🤖 AI Summary
Addressing the challenge of simultaneously achieving high inversion accuracy and geological plausibility in history matching under geological uncertainty, this paper proposes an end-to-end framework based on a Graph-structured Variational Autoencoder (GVAE). The method explicitly models sedimentary and structural diversity while implicitly enforcing geological realism in the latent space via geodesic distance metrics. Integrating graph convolutional networks, principal component analysis (PCA), and topological data analysis (TDA), it overcomes the limitations of conventional grid-based deep learning in representing complex channelized geometries. Evaluated on 3D synthetic single- and double-channel datasets, the approach delivers high-fidelity geological reconstruction, robust uncertainty quantification, and efficient history matching. It significantly improves generalizability across diverse geological scenarios and enhances physical consistency with subsurface processes.
📝 Abstract
The graph-based variational autoencoder represents an architecture that can handle the uncertainty of different geological scenarios, such as depositional or structural, through the concept of a lowerdimensional latent space. The main difference from recent studies is utilisation of a graph-based approach in reservoir modelling instead of the more traditional lattice-based deep learning methods.

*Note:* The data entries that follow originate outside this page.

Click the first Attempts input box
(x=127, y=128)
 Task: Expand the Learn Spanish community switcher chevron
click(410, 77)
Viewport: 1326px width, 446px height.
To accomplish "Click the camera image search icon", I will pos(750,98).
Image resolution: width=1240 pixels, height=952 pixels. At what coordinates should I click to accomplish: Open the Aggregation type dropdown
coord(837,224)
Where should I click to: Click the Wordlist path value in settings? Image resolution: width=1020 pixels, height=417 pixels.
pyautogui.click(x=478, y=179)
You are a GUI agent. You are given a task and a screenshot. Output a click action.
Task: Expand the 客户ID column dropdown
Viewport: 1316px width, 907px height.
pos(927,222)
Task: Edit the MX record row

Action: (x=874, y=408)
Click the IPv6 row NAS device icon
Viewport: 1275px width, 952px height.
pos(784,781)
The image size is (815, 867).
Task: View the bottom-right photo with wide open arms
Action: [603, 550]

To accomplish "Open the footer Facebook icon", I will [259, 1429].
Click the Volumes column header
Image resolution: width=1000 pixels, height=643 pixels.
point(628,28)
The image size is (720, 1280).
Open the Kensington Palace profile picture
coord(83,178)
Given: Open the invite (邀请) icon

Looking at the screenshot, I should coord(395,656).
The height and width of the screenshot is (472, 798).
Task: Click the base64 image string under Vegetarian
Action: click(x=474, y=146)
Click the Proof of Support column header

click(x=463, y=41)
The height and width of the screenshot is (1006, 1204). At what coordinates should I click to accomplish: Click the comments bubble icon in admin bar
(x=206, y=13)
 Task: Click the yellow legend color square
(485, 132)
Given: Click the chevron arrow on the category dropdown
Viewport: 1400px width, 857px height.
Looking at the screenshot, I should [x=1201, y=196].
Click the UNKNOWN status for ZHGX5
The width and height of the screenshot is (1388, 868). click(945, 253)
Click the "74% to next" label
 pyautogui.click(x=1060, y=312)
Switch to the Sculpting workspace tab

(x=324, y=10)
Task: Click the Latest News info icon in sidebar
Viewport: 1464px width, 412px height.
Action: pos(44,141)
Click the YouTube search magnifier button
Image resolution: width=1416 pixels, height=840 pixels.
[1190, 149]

We provide a solution to implicitly control the geological realism through the latent variables of a generative model and Geodesic metrics. Our experiments of AHM with synthetic dataset that consists of 3D realisations of channelised geological representations with two distinct scenarios with one and two channels shows the viability of the approach. We offer in-depth analysis of the latent space using tools such as PCA, t-SNE, and TDA to illustrate its structure.